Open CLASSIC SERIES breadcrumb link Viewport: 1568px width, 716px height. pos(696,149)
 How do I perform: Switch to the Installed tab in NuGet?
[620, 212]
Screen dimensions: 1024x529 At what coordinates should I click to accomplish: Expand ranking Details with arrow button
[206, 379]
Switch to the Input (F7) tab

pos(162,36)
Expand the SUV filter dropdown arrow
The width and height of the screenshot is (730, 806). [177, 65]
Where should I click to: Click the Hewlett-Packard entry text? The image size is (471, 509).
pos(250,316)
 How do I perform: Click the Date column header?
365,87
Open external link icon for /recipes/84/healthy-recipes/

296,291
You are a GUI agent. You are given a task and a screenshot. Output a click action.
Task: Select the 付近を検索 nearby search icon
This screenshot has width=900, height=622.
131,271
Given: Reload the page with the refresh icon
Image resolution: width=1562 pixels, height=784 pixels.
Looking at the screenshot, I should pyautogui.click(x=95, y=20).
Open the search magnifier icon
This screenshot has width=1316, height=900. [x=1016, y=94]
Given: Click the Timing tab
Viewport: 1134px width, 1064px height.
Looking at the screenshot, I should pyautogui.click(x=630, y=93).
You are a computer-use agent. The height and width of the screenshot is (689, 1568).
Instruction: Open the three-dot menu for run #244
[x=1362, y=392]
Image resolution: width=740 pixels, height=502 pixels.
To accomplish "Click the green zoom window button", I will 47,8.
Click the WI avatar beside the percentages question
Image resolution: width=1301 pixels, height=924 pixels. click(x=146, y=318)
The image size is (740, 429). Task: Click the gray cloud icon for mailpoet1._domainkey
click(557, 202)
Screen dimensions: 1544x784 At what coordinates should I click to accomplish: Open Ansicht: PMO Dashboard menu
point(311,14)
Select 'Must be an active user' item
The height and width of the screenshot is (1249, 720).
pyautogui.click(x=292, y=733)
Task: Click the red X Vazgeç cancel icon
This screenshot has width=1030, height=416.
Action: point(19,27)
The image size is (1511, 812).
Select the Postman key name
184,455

━━━━━━━━━━━━━━━━━━━━━━━━━━━━━━

- To do -
Reproduce all of the lines above without any changes.

- Written solution -
Open CLASSIC SERIES breadcrumb link Viewport: 1568px width, 716px height. pos(696,149)
 How do I perform: Switch to the Installed tab in NuGet?
[620, 212]
Screen dimensions: 1024x529 At what coordinates should I click to accomplish: Expand ranking Details with arrow button
[206, 379]
Switch to the Input (F7) tab

pos(162,36)
Expand the SUV filter dropdown arrow
The width and height of the screenshot is (730, 806). [177, 65]
Where should I click to: Click the Hewlett-Packard entry text? The image size is (471, 509).
pos(250,316)
 How do I perform: Click the Date column header?
365,87
Open external link icon for /recipes/84/healthy-recipes/

296,291
You are a GUI agent. You are given a task and a screenshot. Output a click action.
Task: Select the 付近を検索 nearby search icon
This screenshot has width=900, height=622.
131,271
Given: Reload the page with the refresh icon
Image resolution: width=1562 pixels, height=784 pixels.
Looking at the screenshot, I should pyautogui.click(x=95, y=20).
Open the search magnifier icon
This screenshot has width=1316, height=900. [x=1016, y=94]
Given: Click the Timing tab
Viewport: 1134px width, 1064px height.
Looking at the screenshot, I should pyautogui.click(x=630, y=93).
You are a computer-use agent. The height and width of the screenshot is (689, 1568).
Instruction: Open the three-dot menu for run #244
[x=1362, y=392]
Image resolution: width=740 pixels, height=502 pixels.
To accomplish "Click the green zoom window button", I will 47,8.
Click the WI avatar beside the percentages question
Image resolution: width=1301 pixels, height=924 pixels. click(x=146, y=318)
The image size is (740, 429). Task: Click the gray cloud icon for mailpoet1._domainkey
click(557, 202)
Screen dimensions: 1544x784 At what coordinates should I click to accomplish: Open Ansicht: PMO Dashboard menu
point(311,14)
Select 'Must be an active user' item
The height and width of the screenshot is (1249, 720).
pyautogui.click(x=292, y=733)
Task: Click the red X Vazgeç cancel icon
This screenshot has width=1030, height=416.
Action: point(19,27)
The image size is (1511, 812).
Select the Postman key name
184,455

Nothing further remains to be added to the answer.